8 Reviews of: ProteusRising Average Rating: 5 Stars
Reviewer: Bob Spear From: Leavenworth, KS, USA Date: 3/6/2007
Book: ProteusRising Rating:5 Stars

Review 6 :

It’s the years 2320s and Mars has been colonized by mining concerns, turning it into a planet-sized company town. An earth-born professor, George Mills, has immigrated to Mars and built a super-intelligent computer reminiscent of HAL in 2001, but far more sophisticated. George and his lady friend, Dr. Joanne Zhu, have used the computer to alter the gene structure of fifty Mars-born children, thereby creating a race beyond superhuman in abilities and intelligence. The earthly military/industrial complex finds these developments so frighteningly threatening they respond violently.

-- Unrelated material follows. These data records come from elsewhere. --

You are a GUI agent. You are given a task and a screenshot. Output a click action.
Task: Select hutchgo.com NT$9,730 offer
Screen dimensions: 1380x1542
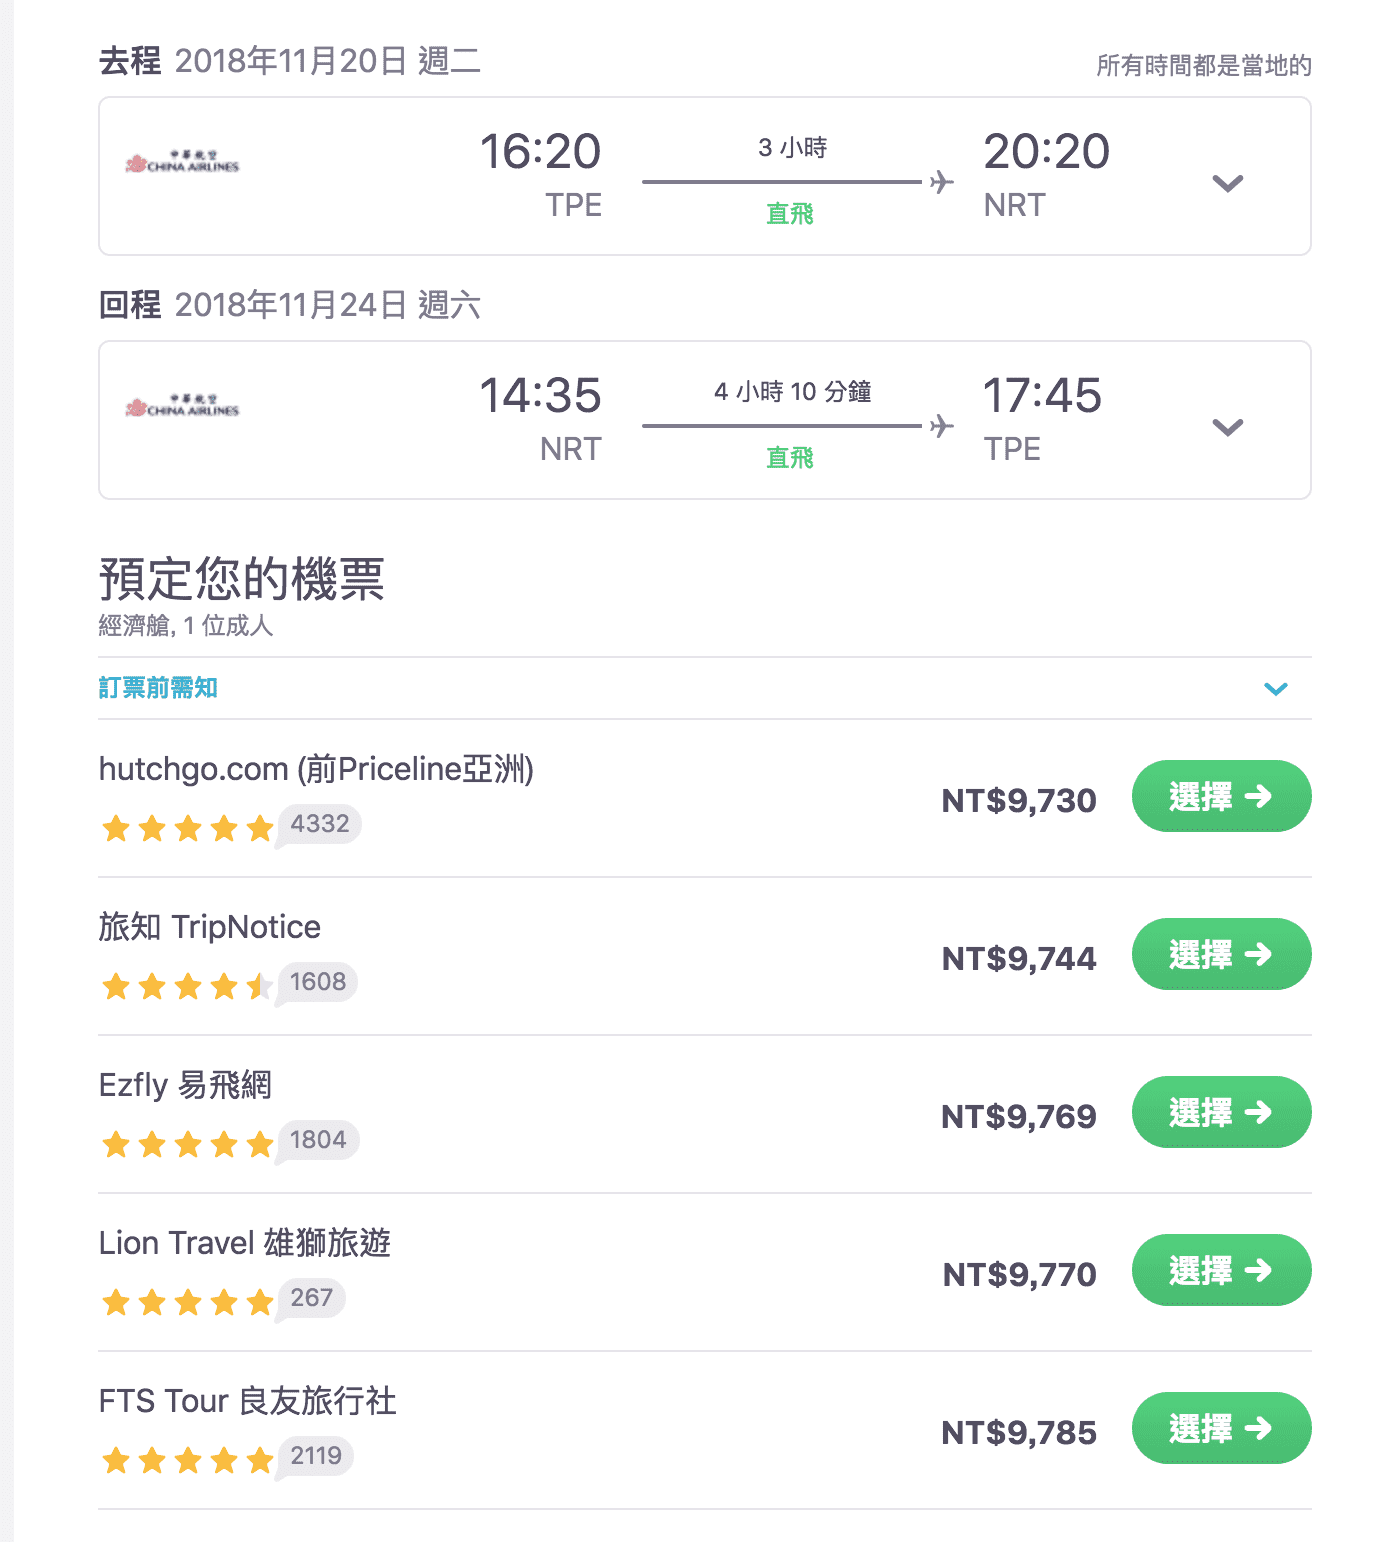pyautogui.click(x=1220, y=796)
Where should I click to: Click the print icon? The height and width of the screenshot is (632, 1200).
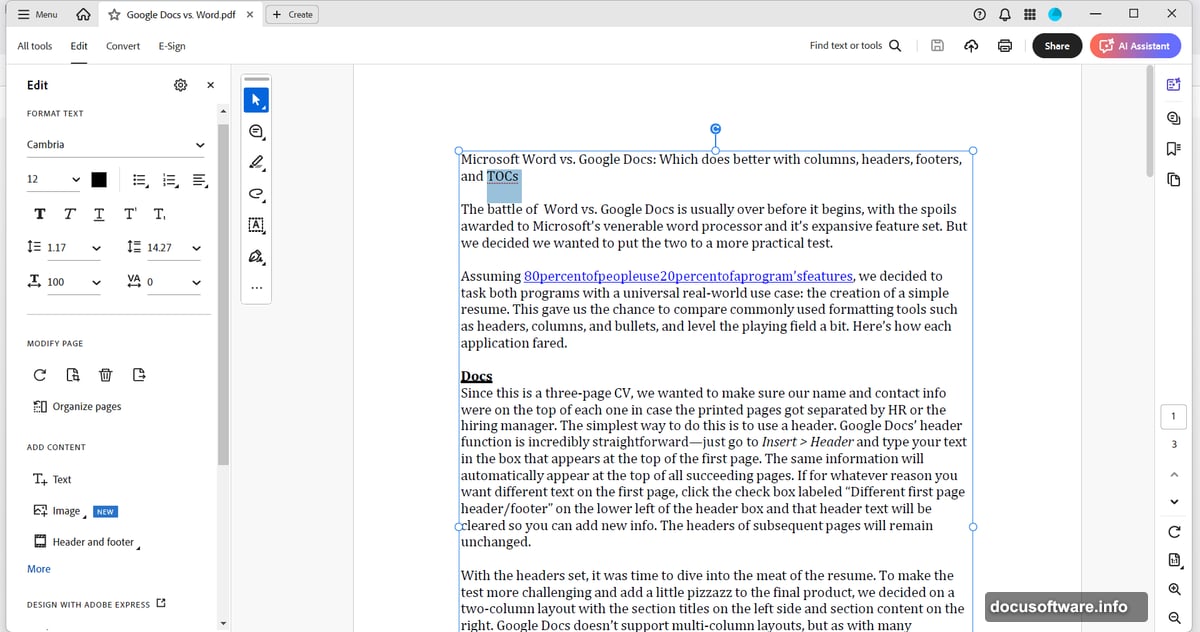1005,46

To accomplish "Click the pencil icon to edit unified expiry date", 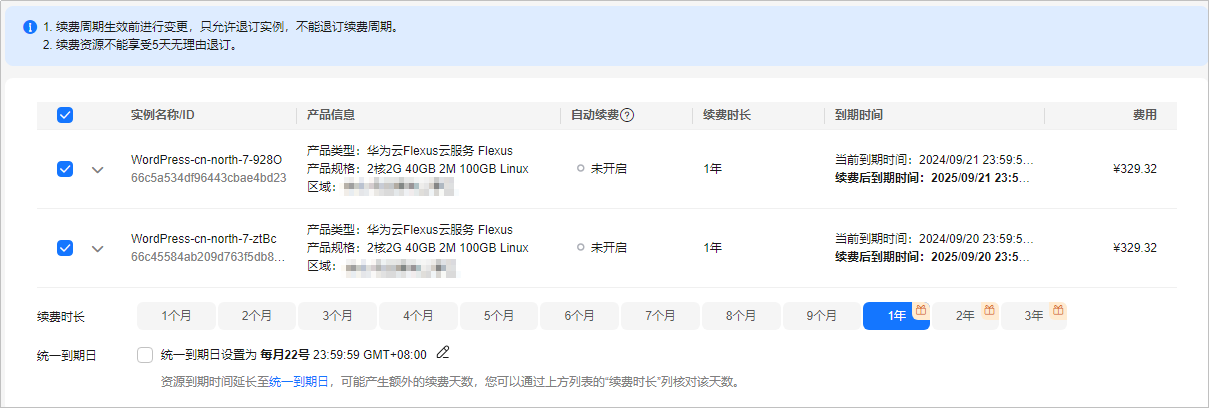I will point(443,352).
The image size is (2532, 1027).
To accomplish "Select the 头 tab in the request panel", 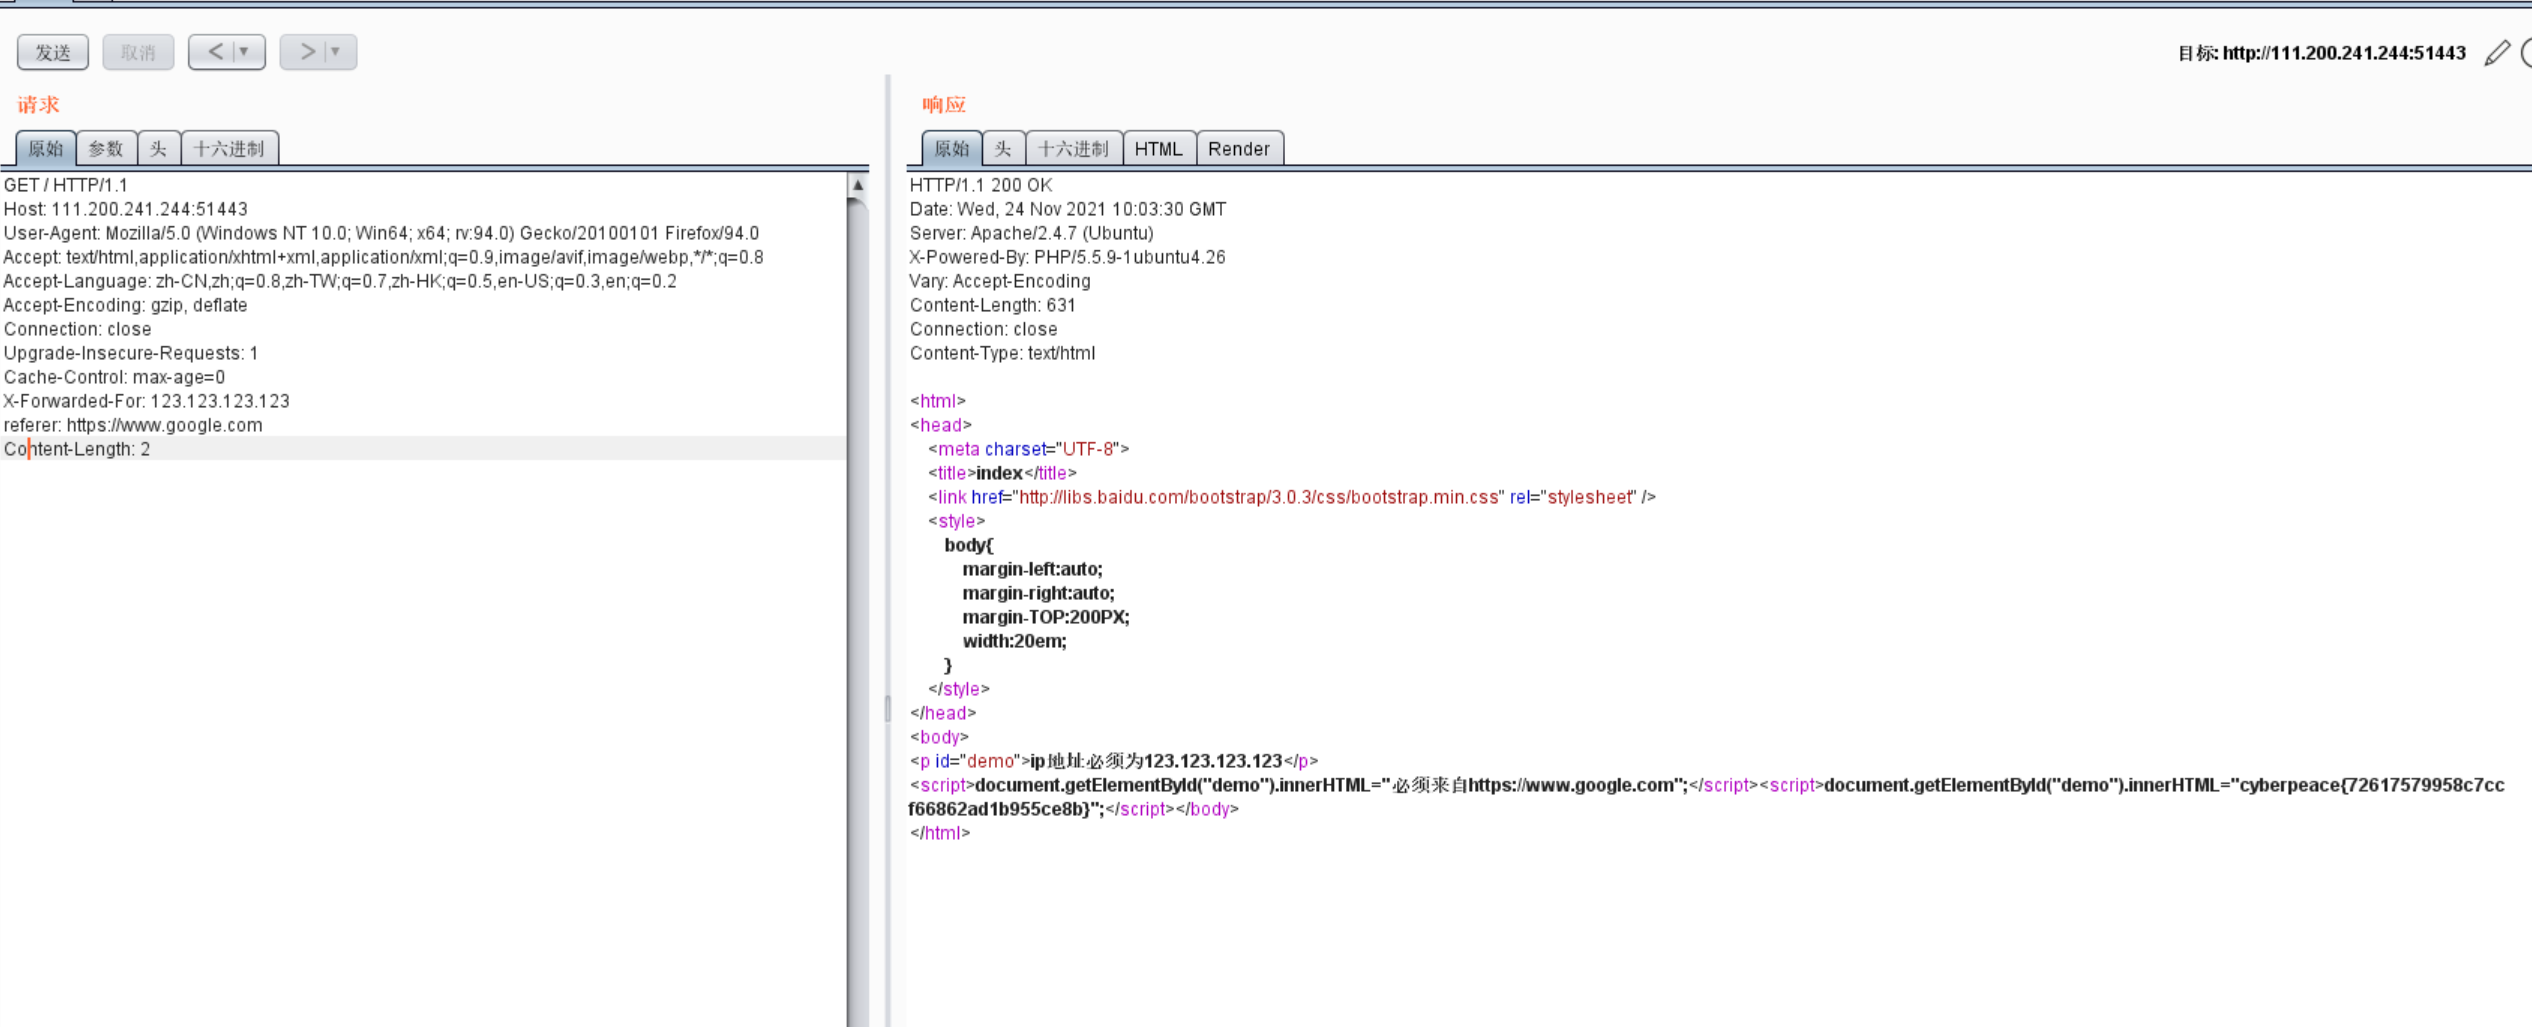I will (158, 148).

Those who grew up cutting our teeth on superb science fiction classics and their authors often bemoan the fact that they don’t write them like they used to. This is because too few scientists are also science fiction writers—at least until now. Peter Dingus is the real deal, a research physicist and computer expert, he brings his science training and knowledge to his writing. In my estimation, he has picked up the standard Arthur C. Clarke dropped when he passed on. This is classic sci fi at its best. We rated it five hearts.

Bob Spear, Heartland Reviews

Reviewer: J Hibel From: USA Date: 5/10/2007
Book: ProteusRising Rating:5 Stars

Review 7 :

Couldn't put it down- the short description of this book doesn't do it justice.

Based solely on the description of this book, I might have passed... but instead I stumbled across a great thought-provoking story that I couldn't put down. This book was better than Michael Crichton's genetic thriller "Next." Unlike Crichton's books that are set more or less in current times, Proteus Rising is a sci-fi book set far in the future so it's a bigger challenge to suspend disbelief. But the author manages to pull it off nicely. At its core this book is about flaws in human nature that have plagued us throughout history. We fear people who are different, and our first response to conflict is usually aggression. Proteus Rising's plot unfolds around an ingenious way to correct these flaws through genetic engineering. Ironically, this likely solution to chronic war, bigotry, and social conflict is very threatening to a society comprised of a species that's accustomed to being dominant. The very existence of a solution triggers the fears and aggressive response it was intended to solve.

When reading this book, even the most pacifist among us will be inclined to consider whether they could accept a path to peace and harmony that would involve surrendering control and eventually being replaced by a new species. At a more current level, this is not unlike the questions some societies face when political or religious revolution loom.

Reviewer: KC Heath From: Texas, USA Date: 6/1/2007
Book: ProteusRising Rating:4 Stars

Review 8 :

Written by a particle physicist, PROTEUS RISING reads like something from David Brin. With our technology continually coming up with new ways to read e-books, consumers will be in the market for science-fiction that’s as progressive as the medium we choose to read it with. This book should be on that list if you like the concepts of mankind living on Mars, and genetic manipulation. What does our future hold? This is one possibility….

Proteus is a program designed by a professor of physics at a university on Mars. It is a secret program that important people on Earth want desperately to acquire. And, as long as Earth has sent several battle-cruisers to Mars to put down a rebellion, there’s muscle to apply to this problem as well. Just what is the Proteus project? And how in heavens does the shy Dr. George Mills always seem to be one step ahead of Earth’s intelligence services?

Mars wants independence from Earth. George Mills, his AI friend Will, and a handful of very unusual children suddenly find themselves as a pivotal part of that rebellion.

PROTEUS RISING is well written with just the right proportions of action, description, characterization, mystery, and plotting to keep the reader hooked. It does bog down in a couple of places with data-dumps--but no more so than a David Brin story does!